Like Mt. Shasta in California and the Grand Tetons in Wyoming, the Ritter Range soars dramatically above its neighbors. At the northwest end are Banner Peak (12,945 feet) and Mt. Ritter (13,157), the tallest pinnacle in the range and the highest point in the northern Sierra. Continuing to the southeast is the jagged crest of the Minarets, a two-mile-long, serrated set of black teeth. Lake Ediza lies 3,000 feet below and feeds Shadow Creek, a tumbling cascade that drops another 1,200 feet to the San Joaquin River.
Clyde and Kehrlein joined what was arguably the strongest search-and-rescue team in Sierra history. In addition to an all-star climbing corps, it included members of the Highway Patrol, forest rangers, local police, young men working for the Civilian Conservation Corps, and several of Starr’s friends, including Whiting Welch and other Stanford mates.

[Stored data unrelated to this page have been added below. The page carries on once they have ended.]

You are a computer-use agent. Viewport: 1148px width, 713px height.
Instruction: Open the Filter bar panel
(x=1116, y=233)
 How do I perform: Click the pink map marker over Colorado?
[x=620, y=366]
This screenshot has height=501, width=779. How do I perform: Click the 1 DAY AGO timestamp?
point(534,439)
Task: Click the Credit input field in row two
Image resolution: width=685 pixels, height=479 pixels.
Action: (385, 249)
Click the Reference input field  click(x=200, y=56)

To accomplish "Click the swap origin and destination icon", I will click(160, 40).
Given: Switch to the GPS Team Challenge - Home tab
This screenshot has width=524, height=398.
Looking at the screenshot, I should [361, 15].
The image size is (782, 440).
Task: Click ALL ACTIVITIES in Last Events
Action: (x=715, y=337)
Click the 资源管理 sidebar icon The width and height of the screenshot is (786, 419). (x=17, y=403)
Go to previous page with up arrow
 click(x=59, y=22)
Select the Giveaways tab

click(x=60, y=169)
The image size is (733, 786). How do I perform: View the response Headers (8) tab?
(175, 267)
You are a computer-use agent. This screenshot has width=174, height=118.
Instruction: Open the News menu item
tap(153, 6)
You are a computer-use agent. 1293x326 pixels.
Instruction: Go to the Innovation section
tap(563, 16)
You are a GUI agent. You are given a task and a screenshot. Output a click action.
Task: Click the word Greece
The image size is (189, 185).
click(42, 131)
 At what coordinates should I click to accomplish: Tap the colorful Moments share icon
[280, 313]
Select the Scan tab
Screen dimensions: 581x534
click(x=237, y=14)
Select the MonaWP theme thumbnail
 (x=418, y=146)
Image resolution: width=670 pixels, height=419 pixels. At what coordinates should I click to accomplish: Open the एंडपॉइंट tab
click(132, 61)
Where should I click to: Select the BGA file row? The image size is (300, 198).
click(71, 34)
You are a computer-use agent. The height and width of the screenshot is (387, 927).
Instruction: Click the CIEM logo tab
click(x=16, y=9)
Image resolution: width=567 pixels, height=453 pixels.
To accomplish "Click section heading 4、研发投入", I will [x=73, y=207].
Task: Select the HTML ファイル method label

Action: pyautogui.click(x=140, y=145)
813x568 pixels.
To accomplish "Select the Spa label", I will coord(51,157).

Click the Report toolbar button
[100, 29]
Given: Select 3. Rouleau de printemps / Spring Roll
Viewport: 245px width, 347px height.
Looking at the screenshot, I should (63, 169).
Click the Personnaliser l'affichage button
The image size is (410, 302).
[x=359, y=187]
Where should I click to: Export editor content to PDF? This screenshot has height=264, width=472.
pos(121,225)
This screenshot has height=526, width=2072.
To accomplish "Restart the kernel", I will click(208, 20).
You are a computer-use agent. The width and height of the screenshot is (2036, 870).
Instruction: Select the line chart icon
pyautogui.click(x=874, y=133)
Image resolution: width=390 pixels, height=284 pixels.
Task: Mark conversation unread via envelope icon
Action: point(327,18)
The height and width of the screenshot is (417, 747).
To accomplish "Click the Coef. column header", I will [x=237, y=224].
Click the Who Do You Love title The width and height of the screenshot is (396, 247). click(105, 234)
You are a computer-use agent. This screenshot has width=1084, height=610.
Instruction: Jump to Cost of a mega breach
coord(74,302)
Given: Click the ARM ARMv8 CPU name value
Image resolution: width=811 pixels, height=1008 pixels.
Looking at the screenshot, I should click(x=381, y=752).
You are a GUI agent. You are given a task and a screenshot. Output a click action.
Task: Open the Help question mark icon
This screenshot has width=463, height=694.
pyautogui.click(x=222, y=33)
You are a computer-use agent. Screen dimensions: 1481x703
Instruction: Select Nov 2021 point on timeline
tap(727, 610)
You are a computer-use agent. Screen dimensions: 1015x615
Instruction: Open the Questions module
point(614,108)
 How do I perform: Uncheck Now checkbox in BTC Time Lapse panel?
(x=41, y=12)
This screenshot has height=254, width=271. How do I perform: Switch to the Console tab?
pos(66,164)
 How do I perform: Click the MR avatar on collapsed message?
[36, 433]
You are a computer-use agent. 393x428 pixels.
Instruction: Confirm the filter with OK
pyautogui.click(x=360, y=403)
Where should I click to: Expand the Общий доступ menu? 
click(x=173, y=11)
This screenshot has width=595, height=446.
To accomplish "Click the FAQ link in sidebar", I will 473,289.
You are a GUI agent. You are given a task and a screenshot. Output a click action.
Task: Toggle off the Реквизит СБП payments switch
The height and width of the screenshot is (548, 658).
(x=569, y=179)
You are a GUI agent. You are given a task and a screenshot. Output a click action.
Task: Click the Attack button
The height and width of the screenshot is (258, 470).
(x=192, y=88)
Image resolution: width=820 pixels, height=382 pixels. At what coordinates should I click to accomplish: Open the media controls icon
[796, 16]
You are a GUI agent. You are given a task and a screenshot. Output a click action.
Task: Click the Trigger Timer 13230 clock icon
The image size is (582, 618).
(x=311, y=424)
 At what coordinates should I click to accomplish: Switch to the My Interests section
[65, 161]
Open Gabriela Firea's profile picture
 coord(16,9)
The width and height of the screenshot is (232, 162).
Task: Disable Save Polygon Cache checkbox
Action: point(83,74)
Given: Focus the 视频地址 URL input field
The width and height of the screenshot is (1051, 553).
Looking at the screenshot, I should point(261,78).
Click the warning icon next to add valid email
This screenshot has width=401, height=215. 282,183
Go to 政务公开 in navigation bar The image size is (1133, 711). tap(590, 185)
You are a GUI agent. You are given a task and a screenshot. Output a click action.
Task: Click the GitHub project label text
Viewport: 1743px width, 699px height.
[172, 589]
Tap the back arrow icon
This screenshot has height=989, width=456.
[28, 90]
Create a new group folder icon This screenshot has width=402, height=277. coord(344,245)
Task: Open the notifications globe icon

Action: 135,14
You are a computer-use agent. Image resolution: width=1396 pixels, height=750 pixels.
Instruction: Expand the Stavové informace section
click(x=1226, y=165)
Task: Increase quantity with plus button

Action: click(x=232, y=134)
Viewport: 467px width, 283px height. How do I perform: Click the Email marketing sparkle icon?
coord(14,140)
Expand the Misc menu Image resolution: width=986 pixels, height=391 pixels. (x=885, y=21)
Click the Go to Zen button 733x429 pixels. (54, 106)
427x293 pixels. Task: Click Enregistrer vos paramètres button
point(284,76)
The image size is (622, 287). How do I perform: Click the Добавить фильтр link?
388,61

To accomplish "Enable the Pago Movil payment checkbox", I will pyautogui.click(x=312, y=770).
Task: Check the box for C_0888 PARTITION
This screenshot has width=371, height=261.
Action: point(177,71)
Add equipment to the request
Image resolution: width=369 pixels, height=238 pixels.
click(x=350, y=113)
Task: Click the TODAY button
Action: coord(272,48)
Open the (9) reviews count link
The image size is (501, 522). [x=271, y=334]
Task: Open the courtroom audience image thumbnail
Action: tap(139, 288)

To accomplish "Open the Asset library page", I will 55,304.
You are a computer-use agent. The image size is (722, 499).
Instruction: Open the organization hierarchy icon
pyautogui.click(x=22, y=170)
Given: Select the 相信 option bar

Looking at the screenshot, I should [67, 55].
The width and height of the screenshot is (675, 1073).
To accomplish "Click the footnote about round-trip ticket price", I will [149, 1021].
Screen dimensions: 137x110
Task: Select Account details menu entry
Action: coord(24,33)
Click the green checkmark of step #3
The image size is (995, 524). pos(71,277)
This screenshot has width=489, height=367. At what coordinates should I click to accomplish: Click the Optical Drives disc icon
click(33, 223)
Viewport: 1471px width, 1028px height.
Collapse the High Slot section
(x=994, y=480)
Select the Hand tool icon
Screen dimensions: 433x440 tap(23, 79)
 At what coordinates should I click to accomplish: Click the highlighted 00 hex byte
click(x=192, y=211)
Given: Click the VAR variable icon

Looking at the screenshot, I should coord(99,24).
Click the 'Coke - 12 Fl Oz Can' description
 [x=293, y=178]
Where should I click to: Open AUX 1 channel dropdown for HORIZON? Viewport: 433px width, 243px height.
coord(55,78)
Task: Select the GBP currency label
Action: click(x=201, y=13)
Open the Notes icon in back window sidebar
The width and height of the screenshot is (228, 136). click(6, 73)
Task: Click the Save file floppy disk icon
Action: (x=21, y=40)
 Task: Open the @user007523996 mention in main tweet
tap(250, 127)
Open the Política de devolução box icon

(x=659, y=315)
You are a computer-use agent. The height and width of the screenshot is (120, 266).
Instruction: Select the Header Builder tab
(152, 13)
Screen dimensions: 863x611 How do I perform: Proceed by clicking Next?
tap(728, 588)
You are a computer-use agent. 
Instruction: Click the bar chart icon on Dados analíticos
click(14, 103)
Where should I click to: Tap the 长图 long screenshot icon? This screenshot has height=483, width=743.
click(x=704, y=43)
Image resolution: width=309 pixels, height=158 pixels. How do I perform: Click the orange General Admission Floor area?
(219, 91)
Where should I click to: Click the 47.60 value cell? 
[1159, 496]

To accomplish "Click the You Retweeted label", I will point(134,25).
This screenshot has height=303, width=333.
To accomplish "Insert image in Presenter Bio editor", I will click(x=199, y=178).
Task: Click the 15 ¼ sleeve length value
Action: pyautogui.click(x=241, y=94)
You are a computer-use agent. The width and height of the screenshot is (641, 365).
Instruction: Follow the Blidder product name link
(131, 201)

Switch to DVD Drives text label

On August 15, the day after Starr failed to show up at work, a search patrol discovered his camp in a wooded flat on the north side of Shadow Creek. Among his gear were a Kodak camera, an ice axe, crampons, his pack and food for several days. The searchers sent out the camera’s roll of film to be developed in hope that the photographs might show where Starr had already been.
On the morning of the 16th, the volunteers fanned out in several directions. Most of them searched the lowland areas around the mountains. The experienced rock climbers tackled the mountains themselves. Walter Starr and Pete’s younger brother, Allen, climbed Banner Peak. Two CCC men climbed Mt. Ritter and came upon the first clue about Pete’s recent activity.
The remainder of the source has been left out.